# Ran into complication during power steering repair.



## Rangerxlt (Nov 2, 2017)

I was replacing my power steering/pump reservoir this weekend. Everything was going fine. After I pulled out the pump/reservoir, I discovered the steering coupling rag joint closest to the steering gear, was in really bad shape. A large portion of it has been eaten away by leaking p/s fluid.


No wonder I have loose, sloppy steering!



I have to wait several days to order Lares part #'s 204 or 206. I included a photo of the damaged rag joint. In the meantime, I can remove that old rag joint.


The current bolts appear to have Torx at one end, and regular nut on the other end. I think I'm going to have difficulty getting those bolts off. Thread locker red was probably used too. There isn't enough room to get a torx socket on there. What about using my Dremel or grinder with cutting wheel to either cut off Torx end of bolt, or cut through rag disc itself?


----------



## iamrfixit (Jan 30, 2011)

Take the pinch bolt out and pull the whole joint assembly off of the steering gear splines, it should slide off easily once the bolt is out. If you have an airbag be sure to tie the steering wheel so it can't turn once the column is disconnected from the steering box. If the wheel does turn it's likely to ruin the clockspring. Good idea to tie it off even if you don't have an airbag. Some steering wheel controls may still use a clockspring to connect the wheel controls to the harness.

You'll likely need to drop the column from the dash or at least loosen it up to gain some clearance to get the joint out, no matter how you go about it. The rag joint bolts are probably not regular bolts, they may be shoulder bolts or otherwise specific to the application.


----------



## Rangerxlt (Nov 2, 2017)

That seems complicated. I thought I just need to remove the bolts and pull the rag disc assembly out perpendicular to the shaft.


----------



## iamrfixit (Jan 30, 2011)

You're joint doesn't look right at all. Hard to tell for sure looking at that pic but appears bolted completely through and that is not right. 

Should be fastened to each half separately so the joint can allow some flex. Two bolts, or probably rivets, that mount the flex joint to the steering gear connector. Two more bolts go through the flex joint into the column flange, 90 degrees from the other two. The two pins keep the joint engaged if the flex joint were to completely fail. 

Looks like yours has been assembled together incorrectly, bolted solid with bolts passing clear through everything. I'd take it apart and replace the whole joint with new parts, assembled correctly, it's kind of important.


See these pics.


----------



## Rangerxlt (Nov 2, 2017)

The bolts are supposed to go all the way through. The rag disc has holes. The other steering coupling near the firewall is the same way. I attached another photo.

But how do I replace the coupling near the steering gear?


----------



## iamrfixit (Jan 30, 2011)

OK, this pic is easier to see. That is a bit different design, but the same principle. The metal bracket on the left side of the pic is a kind of hoop bracket that wraps around the flange on the column side. It's not actually a part of the column flange, it only wraps over the top. If the flex joint totally fails, this hoop is what keeps the two halves tied together so you don't lose steering. While the two halves appear to be bolted solidly together, they aren't. Both halves are only bolted to the rubber connector disc and gives the joint both isolation and flex.

==============================

REQUEST A
List, in order, the author-and-date heading line of every post in the power steering thread.

SUPPLIED ENTRIES
==============================

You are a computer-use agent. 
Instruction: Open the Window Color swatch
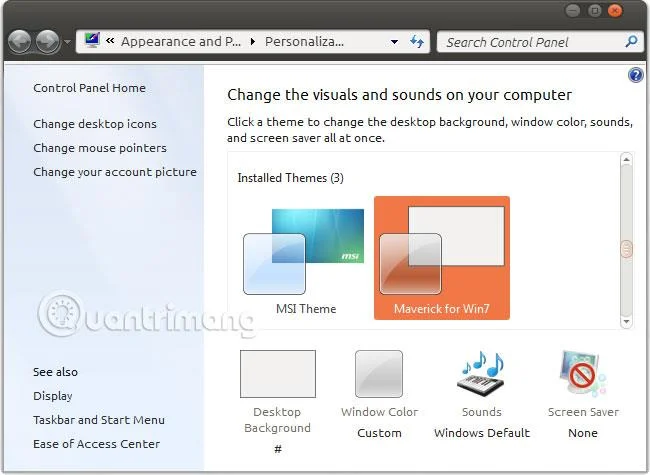coord(379,374)
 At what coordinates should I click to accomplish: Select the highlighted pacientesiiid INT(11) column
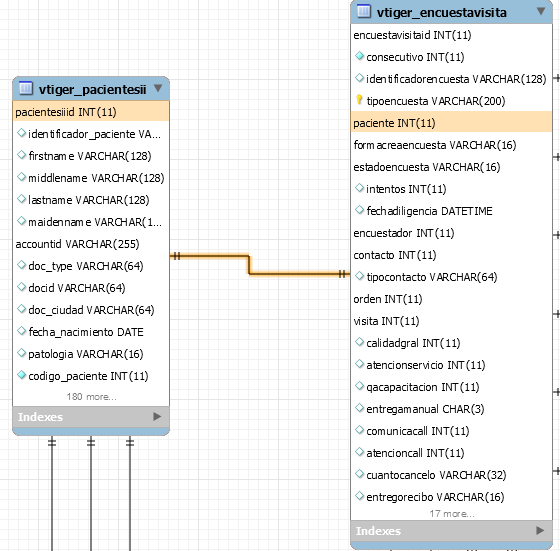coord(91,112)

==============================

REQUEST B
Please duplicate the entries above line for line, leaving the pictures out of your copy.

WRITTEN SOLUTION A
Rangerxlt (Nov 2, 2017)
iamrfixit (Jan 30, 2011)
Rangerxlt (Nov 2, 2017)
iamrfixit (Jan 30, 2011)
Rangerxlt (Nov 2, 2017)
iamrfixit (Jan 30, 2011)

WRITTEN SOLUTION B
You are a computer-use agent. 
Instruction: Open the Window Color swatch
coord(379,374)
 At what coordinates should I click to accomplish: Select the highlighted pacientesiiid INT(11) column
coord(91,112)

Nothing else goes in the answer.